Task to complete:
From the first line to the last, print the listing exactly.

====== Provided records ======

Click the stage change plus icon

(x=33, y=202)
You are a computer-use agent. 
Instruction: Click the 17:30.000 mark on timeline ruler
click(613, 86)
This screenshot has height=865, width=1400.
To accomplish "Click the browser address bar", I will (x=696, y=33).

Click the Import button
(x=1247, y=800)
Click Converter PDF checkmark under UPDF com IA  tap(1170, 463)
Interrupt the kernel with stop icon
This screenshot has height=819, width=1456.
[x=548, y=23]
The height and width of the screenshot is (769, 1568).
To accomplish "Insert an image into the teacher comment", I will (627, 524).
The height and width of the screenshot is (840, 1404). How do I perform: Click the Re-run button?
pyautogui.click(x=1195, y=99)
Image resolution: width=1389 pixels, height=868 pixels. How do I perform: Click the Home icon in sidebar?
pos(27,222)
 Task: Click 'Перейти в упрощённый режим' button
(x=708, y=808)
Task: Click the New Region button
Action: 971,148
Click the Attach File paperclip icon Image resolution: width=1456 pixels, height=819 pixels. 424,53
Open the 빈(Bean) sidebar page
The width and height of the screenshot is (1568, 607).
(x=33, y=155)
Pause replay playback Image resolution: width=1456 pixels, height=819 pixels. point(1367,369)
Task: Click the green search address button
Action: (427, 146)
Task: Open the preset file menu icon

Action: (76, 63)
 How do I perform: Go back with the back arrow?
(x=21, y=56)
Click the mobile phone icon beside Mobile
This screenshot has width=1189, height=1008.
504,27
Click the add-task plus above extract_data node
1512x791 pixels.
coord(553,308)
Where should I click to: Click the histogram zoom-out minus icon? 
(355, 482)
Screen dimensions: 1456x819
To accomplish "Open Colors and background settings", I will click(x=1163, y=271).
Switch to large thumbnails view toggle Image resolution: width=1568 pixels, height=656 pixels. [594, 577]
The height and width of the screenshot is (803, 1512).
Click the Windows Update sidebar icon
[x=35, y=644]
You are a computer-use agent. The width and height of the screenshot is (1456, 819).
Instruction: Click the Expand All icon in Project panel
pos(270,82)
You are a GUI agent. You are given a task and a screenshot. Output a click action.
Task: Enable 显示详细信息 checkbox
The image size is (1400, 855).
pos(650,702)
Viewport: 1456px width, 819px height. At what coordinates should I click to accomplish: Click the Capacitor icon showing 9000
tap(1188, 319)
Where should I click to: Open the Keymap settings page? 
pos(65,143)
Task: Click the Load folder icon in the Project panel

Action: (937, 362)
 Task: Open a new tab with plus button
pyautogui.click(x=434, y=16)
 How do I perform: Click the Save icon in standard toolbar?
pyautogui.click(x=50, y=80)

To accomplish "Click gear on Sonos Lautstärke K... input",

======

Task solution:
Click the stage change plus icon

(x=33, y=202)
You are a computer-use agent. 
Instruction: Click the 17:30.000 mark on timeline ruler
click(613, 86)
This screenshot has height=865, width=1400.
To accomplish "Click the browser address bar", I will (x=696, y=33).

Click the Import button
(x=1247, y=800)
Click Converter PDF checkmark under UPDF com IA  tap(1170, 463)
Interrupt the kernel with stop icon
This screenshot has height=819, width=1456.
[x=548, y=23]
The height and width of the screenshot is (769, 1568).
To accomplish "Insert an image into the teacher comment", I will (627, 524).
The height and width of the screenshot is (840, 1404). How do I perform: Click the Re-run button?
pyautogui.click(x=1195, y=99)
Image resolution: width=1389 pixels, height=868 pixels. How do I perform: Click the Home icon in sidebar?
pos(27,222)
 Task: Click 'Перейти в упрощённый режим' button
(x=708, y=808)
Task: Click the New Region button
Action: 971,148
Click the Attach File paperclip icon Image resolution: width=1456 pixels, height=819 pixels. 424,53
Open the 빈(Bean) sidebar page
The width and height of the screenshot is (1568, 607).
(x=33, y=155)
Pause replay playback Image resolution: width=1456 pixels, height=819 pixels. point(1367,369)
Task: Click the green search address button
Action: (427, 146)
Task: Open the preset file menu icon

Action: (76, 63)
 How do I perform: Go back with the back arrow?
(x=21, y=56)
Click the mobile phone icon beside Mobile
This screenshot has width=1189, height=1008.
504,27
Click the add-task plus above extract_data node
1512x791 pixels.
coord(553,308)
Where should I click to: Click the histogram zoom-out minus icon? 
(355, 482)
Screen dimensions: 1456x819
To accomplish "Open Colors and background settings", I will click(x=1163, y=271).
Switch to large thumbnails view toggle Image resolution: width=1568 pixels, height=656 pixels. [594, 577]
The height and width of the screenshot is (803, 1512).
Click the Windows Update sidebar icon
[x=35, y=644]
You are a computer-use agent. The width and height of the screenshot is (1456, 819).
Instruction: Click the Expand All icon in Project panel
pos(270,82)
You are a GUI agent. You are given a task and a screenshot. Output a click action.
Task: Enable 显示详细信息 checkbox
The image size is (1400, 855).
pos(650,702)
Viewport: 1456px width, 819px height. At what coordinates should I click to accomplish: Click the Capacitor icon showing 9000
tap(1188, 319)
Where should I click to: Open the Keymap settings page? 
pos(65,143)
Task: Click the Load folder icon in the Project panel

Action: (937, 362)
 Task: Open a new tab with plus button
pyautogui.click(x=434, y=16)
 How do I perform: Click the Save icon in standard toolbar?
pyautogui.click(x=50, y=80)

To accomplish "Click gear on Sonos Lautstärke K... input",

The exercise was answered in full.